正直、スパイスよりも彼女の豊満な胸へ先に視線が行ってしまったのは、ここだけの話……


「ちなみにガラムマサラって特定のスパイスを指すわけじゃなくて、いわゆるミックススパイスのことなんだ。この中に大体10種類くらいのスパイスが入ってます!」


「特製ってことは作ったの?」


「うん! この日のためにね! しかも誰かがこうして食べてくれて、すっごく嬉しい! ありがとね!」


 花守さんはまるで昔からの友達のように、俺に笑いかけてくれている。


なんかこういう誰かの笑顔を久々に見た気がする。

そのことが嬉しくて、俺は胸に温かいものを感じつつ、カレーを平らげる。


「良い食べっぷり! さすが男の子! おかわりする?」


「いただきます」


と、お代わりをいただいた途端、突然静寂が訪れた。


さっきまでは一緒に料理をしたりなど、普通に会話ができていたけど、そうした"共通の話題"が尽きた途端、これである。


この沈黙は正直気まずい。だけど、花守さんみたいな陽キャへどんな話題を振ったら良いやら……


「あ、あのさ、香月くんはどうしてそんなにすごいの? なんで、キャンプのこと色々と知ってるの?」


 気を利かせてなのか、それとも本気で知りたいのか、花守さんは青い瞳を輝かせながら、屈託なくそう問いかけてくる。


「う、うち、昔は家族旅行っていったら必ずキャンプで……」


「そうなんだ! しかも教え方とかすんごく上手かったし!」


「中学の時、少しだけ講師のアシスタントをやったことがあって……」


「なにそれ!? そんなあるの!?」


「父さんが馴染みのアウトドアショップの店員さんに紹介されて……今、使ってる道具は、父さんのお下がりというか……その時バイト代的なものもらってたから、そのお金で買って……こうしてソロキャンをしているのは、その時の技術が錆びないようにってか、道具も使ってあげないと可哀想だし……」


 後は家でゲームばかりしていると、父さんと母さんに怒られたり、終いには"配達"を手伝えとも言われるし。

そんなことから逃げて、のんびり過ごす意味もあるんだけど、さすがにそんな不埒な理由でソロキャンをしている事実は伏せておくことにした。

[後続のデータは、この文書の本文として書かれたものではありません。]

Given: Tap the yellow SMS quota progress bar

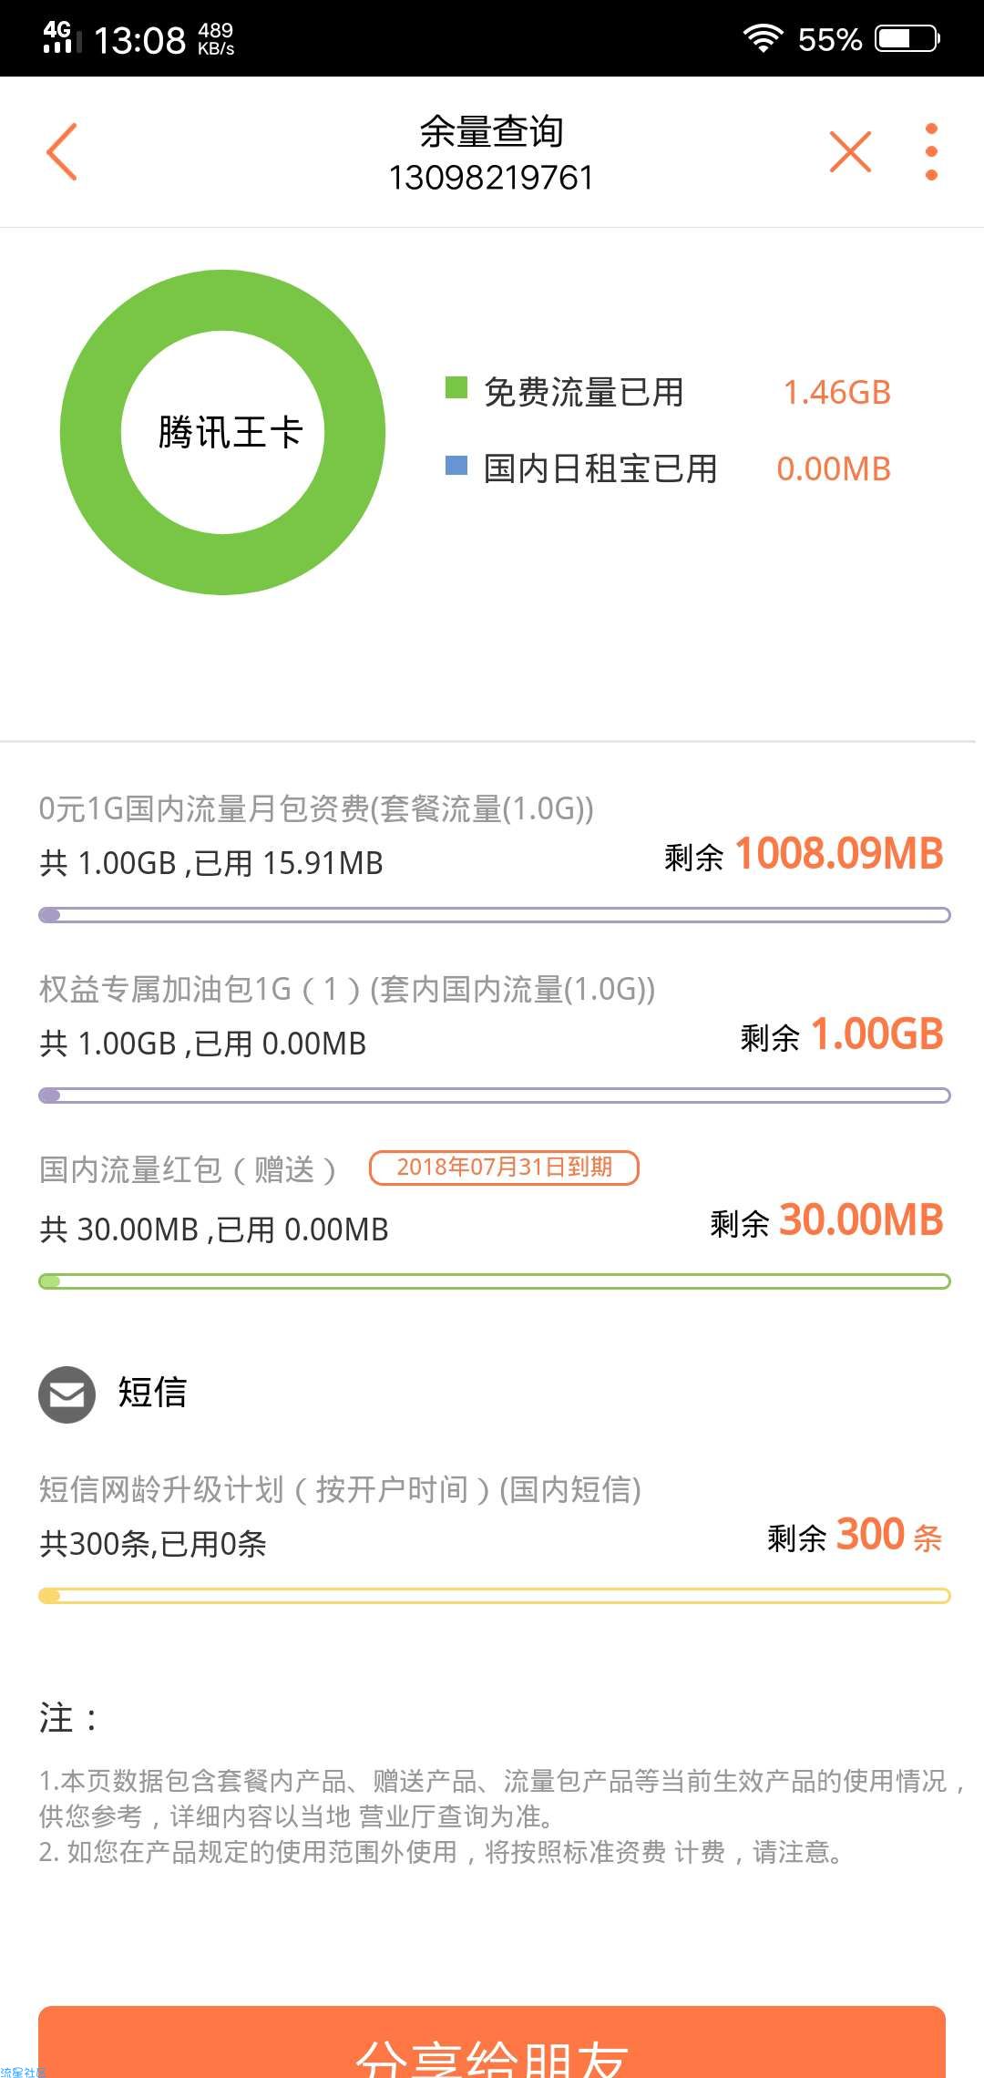Looking at the screenshot, I should click(x=494, y=1596).
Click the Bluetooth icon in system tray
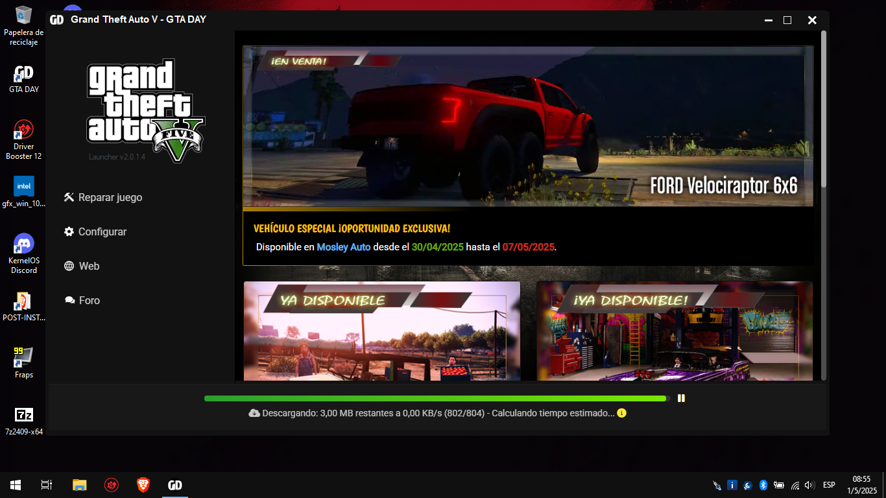 (x=763, y=485)
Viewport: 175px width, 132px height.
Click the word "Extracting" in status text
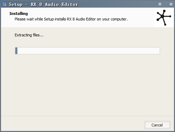click(x=23, y=35)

「そっかぁ、私、そんなすごい先生に今日一日付きっきりで色々と教えてもらってたんだぁ。光栄だなぁ!」


「いや……と、ところで、花守さんこそどうしてキャンプを……?」


 そう問いかけると、花守さんは苦笑いを浮かべる。

 これはまずったか!?


「あ、ご、ごめん! 変なこと聞いて……」


「ううん……っていうか、怒らない?」


「怒る? 何を?」


「だって、私がキャンプしたいなって思った理由の一つって、そのぉ……動画とか、アニメの影響で……」


 そういえば昨今のキャンプブームって、そうした動画やアニメの影響もあるって聞いたことがある。

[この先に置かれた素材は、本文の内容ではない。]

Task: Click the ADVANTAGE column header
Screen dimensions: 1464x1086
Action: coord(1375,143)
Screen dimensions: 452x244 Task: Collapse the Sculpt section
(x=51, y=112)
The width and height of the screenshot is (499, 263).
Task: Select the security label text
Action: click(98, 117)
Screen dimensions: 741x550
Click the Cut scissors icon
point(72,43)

「やだよね、香月くんみたいなガチな人にとって、私みたいなにわかは……」


「お、俺は別に、そんなこと思わないけど……?」


「ほ、本当!?」


「うん、やりたい動機がなんであったって、俺は良いと思っているし。ただ……もう少し、勉強してからの方が……」


「うぐっ……た、たしかに……その点は大変反省しております……申し訳ございません……」


 思い切ってほんの少し本音を言ってみたが、花守さんは素直にその言葉受けてくれた。


「でもね! キャンプしたいなって思った1番の理由ってーー」


 突然鳴り響いたアラーム音に花守さんの声がかき消された。


「うわぁ!? も、もうこんな時間! お風呂しまっちゃう!」


 どうやら花守さんはキャンプ場から100メートル圏内にある温泉を利用したいらしい。

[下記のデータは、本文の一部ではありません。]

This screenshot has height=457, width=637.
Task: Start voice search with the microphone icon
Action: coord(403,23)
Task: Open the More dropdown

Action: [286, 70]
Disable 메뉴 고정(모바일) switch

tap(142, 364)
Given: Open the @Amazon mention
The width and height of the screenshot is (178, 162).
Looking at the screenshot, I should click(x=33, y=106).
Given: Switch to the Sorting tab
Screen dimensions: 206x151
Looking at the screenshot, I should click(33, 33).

たしかあそこは20時で閉業のはずだから、そろそろ向かわないと閉まってしまう。


「なら行っておいでよ。ここは俺が片付けておくから」


「え、良いよ! 悪いよ!」


 花守さんは申し訳なさそうに、青い目を泳がせる。


 本当にこの人は、良い人なんだと思う。


「カレーご馳走になったし、それぐらいはね。火の始末もちゃんとしておくから」


「でも、やっぱり!」


 このままじゃ水掛け論が続いて、温泉が終わってしまう。


 それに花守さんのような綺麗な子には、たとえキャンプであろうとも、絶対にお風呂には入ってもらいたいと思う。


 そう判断した俺は、念のためにと自分のサイトから持参した炭消し袋を手に取り、ポータブル竈門に向かった。


「ほら、早く!」


「うう……ありがと。本当に今日は、何からなにまで……」


 いつも明るい花守さんは、珍しくボソボソとそう言って、俺から離れてゆく。

しかし、


「あ、あのさ! 香月くんって、かっこいいと思うよ! 今日とっても頼りになったし! こんな素人の私にも呆れず付き合ってくれたし! 去年の調理実習の時だって、みんなのために色々動いてくれてたし! 私、そういう優しくて、頼り甲斐のある人……」


「?」


「好き、だよぉぉぉぉぉーーーーー!」


「ーーっ!?」


 不意に寄せられた花守さんの"好き"という言葉に思わず振り返る。


 しかしそこにはすでに花守さんの姿はなかった。


「す、好きって……あはは……」


 勘違いしちゃいけない。今のはきっと、そう、社交辞令というやつ!


 調理実習の時だって、ボッチな俺が空気を悪くしちゃいけないと思って、ただできることやっていただけだなわけだし……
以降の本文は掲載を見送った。